Catalan journalist (1888–1973)

Eugeni Xammar i Puigventós (Barcelona, January 17, 1888 – L'Ametlla del Vallès, December 5, 1973) was an international journalist, career diplomat, and polyglot translator (he spoke seven languages and wrote five) who lived most of his life outside of Catalonia as a correspondent in Europe during the stormy, unstable years of the First and Second World Wars.

He worked as a correspondent in Buenos Aires, Paris, Madrid, London, Berlin, Washington DC, and Geneva, and traveled to Italy, Russia, and Austria, among others. As a correspondent, he collaborated principally with Catalan media outlets, writing in Catalan, like La Publicitat, La Veu de Catalunya, or Mirador magazine, which he complemented with activities in Spanish in South American publications and the Madrid-based newspaper Ahora. His mastery of languages allowed him to work as a translator for international organizations like the UN, WHO, World Bank, and FAO.

His longest assignment was in Berlin, between 1922 and 1936, during the Weimar Republic, when Xammar published in 1923 an alleged interview of Hitler, the first known such of the future Führer, in which he explains how he was incubating what he called "the serpent's egg". Eighty years later, the authenticity of this interview was called into question by Lluís Permanyer and Albert Sánchez Piñol. These are the years in which he coincided with Josep Pla who was also a correspondent and with whom he maintained a lifelong friendship. From Berlin, he narrated the repercussions of the First World War on the German populace that led to the evolution of Nazism and Hitler's arrival to power.

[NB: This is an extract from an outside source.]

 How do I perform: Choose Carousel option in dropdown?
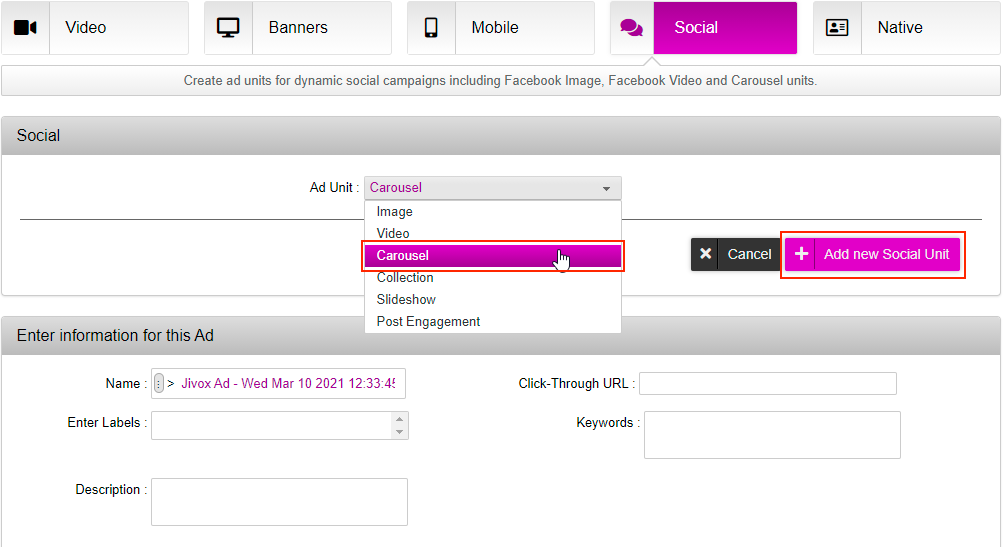[402, 256]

Always committed to the Republic and to the Government of the Generalitat de Catalunya, of which he was a representative in Paris during the postwar period under President Irla, his actions led to Francoist reprisals and extradition, as well as the disappearance of his name and his work for an entire generation of students until his posthumous memoir was published in the mid 1970s.

Xammar defined himself as a democrat, Republican, and Catalanist. He stated: "when it comes to Catalonia, I have never taken precautions". He was very critical of those who, despite sharing positions like his own, considered themselves "non-belligerents" with the postwar Francoist regime, like for example the intellectuals who contributed to Destino magazine, despite it being a key liberal, Catalanist, democratic source of the times.

== Biography ==
Although he was born in Barcelona, in 1900 he moved with his mother and his brother Josep Maria to the Can Xammar de Dalt manor house in Almetlla del Vallès. The property, which had been the third most important one in the municipality, had fallen into ruin due to Phylloxera, when his mother, the widow of Ramon Xammar, inherited it.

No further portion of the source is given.